Pickering & Mayell

Founded by Fredrick Charles Pickering in 1913, Pickering & Mayell supplied gift boxes for the Jewellery Quarters produce.

Although buildings in the Jewellery Quarter started as homes, many were converted into workshops as the various industries expanded. Many of the workshops that are still in use in the Jewellery Quarter are converted dwellings. Sometimes the front was little altered, with ‘shopping’ being added to the rear. This ‘shopping’ is nothing to do with the retail trade – these were workshops, small-scale industrial buildings which were designed to maximise natural light to allow craftsmen to work.

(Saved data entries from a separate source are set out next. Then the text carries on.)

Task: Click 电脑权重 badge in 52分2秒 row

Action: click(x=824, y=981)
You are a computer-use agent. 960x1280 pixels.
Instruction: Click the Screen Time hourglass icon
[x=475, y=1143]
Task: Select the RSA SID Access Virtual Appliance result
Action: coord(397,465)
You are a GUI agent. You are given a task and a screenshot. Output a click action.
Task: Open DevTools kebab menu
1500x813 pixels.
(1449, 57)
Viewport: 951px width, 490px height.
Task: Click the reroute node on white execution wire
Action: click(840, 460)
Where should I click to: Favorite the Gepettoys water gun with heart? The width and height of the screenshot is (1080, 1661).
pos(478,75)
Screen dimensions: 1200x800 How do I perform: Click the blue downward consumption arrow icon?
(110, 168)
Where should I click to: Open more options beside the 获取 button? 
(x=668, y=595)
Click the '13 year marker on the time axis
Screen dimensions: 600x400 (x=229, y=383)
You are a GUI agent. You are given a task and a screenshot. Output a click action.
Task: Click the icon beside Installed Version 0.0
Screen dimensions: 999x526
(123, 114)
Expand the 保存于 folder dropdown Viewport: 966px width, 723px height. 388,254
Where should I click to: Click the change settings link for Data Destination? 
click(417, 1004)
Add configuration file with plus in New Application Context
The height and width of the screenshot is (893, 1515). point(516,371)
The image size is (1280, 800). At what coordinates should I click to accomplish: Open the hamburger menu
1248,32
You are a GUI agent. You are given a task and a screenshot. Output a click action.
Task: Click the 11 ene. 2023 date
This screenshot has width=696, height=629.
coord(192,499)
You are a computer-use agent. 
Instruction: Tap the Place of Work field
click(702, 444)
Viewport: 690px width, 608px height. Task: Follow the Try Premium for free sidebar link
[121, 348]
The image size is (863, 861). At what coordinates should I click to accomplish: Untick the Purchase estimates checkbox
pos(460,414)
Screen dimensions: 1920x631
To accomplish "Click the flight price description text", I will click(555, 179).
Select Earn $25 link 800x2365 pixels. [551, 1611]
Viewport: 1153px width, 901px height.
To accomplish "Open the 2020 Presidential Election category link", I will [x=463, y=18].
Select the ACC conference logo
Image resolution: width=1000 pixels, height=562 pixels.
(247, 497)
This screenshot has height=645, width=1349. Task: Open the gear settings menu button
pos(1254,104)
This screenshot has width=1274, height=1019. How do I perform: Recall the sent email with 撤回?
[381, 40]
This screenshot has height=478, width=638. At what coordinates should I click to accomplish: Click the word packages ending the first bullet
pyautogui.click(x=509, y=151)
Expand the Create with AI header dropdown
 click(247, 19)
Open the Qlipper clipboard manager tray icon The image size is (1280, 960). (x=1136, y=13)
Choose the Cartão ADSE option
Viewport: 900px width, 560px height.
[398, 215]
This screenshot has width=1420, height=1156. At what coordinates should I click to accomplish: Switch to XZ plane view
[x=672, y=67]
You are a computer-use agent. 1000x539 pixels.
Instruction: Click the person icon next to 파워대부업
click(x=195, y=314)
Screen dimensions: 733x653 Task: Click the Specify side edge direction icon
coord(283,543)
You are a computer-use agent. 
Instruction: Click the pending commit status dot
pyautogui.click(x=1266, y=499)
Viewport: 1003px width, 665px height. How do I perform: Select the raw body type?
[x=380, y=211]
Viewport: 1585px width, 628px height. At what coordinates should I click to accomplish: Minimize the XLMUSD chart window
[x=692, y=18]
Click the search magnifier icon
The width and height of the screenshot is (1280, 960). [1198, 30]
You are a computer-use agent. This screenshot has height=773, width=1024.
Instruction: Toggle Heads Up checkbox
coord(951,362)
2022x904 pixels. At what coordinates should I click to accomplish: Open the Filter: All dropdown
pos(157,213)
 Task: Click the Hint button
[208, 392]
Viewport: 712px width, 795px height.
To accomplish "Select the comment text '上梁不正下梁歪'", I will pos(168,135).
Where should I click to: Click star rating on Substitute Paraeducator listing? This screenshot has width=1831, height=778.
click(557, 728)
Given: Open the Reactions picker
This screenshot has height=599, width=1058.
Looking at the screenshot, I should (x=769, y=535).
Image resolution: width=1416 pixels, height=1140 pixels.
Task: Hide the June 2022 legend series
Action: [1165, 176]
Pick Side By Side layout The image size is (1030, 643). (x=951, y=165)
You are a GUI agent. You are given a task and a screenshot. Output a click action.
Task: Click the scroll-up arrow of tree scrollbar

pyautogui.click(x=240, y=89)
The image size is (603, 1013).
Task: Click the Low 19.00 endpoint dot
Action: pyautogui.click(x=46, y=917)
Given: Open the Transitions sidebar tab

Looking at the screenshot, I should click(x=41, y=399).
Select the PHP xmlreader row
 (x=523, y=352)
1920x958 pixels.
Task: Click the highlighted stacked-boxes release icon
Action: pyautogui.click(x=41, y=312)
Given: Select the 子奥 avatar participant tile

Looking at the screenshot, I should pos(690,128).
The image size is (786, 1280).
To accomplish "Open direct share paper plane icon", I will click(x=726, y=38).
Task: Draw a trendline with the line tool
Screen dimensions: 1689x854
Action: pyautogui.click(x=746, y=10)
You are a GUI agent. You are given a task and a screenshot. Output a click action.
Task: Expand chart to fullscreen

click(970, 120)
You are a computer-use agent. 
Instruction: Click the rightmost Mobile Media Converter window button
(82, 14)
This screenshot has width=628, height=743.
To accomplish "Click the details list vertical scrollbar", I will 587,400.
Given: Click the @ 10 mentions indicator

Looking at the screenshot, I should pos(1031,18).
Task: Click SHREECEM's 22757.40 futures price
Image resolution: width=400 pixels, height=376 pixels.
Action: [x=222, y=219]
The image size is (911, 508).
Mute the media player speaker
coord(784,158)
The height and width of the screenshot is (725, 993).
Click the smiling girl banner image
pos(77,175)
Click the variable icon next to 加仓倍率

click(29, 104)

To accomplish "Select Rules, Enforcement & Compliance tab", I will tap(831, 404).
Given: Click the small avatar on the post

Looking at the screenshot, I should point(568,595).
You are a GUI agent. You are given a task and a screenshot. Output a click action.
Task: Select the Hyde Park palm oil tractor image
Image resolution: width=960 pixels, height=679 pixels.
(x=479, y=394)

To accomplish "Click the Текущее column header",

Number 42 Caroline Street is a good example. It was originally built as two quite fine houses but the residential use of this area of the city was very short-lived. Very soon this pair of houses was converted to industrial use and occupied by a famous Birmingham silversmith. Later on Pickering and Mayell, who were jewellery case manufacturers, conducted their business from here. You can see just from looking at the front that these were fine houses, with railings and decorative door cases and window detailing. These buildings are a good demonstration of how industrial uses eventually forced out the prosperous residents for whom these houses were originally built.

The jewellery-case making factory of Pickering & Mayell Ltd at 42 Caroline Street, built in the late 1820s as two separate houses each with rear workshops. George Unite and Nathaniel Mills, famous Birmingham silversmiths of the mid-19th century, once occupied part of the building.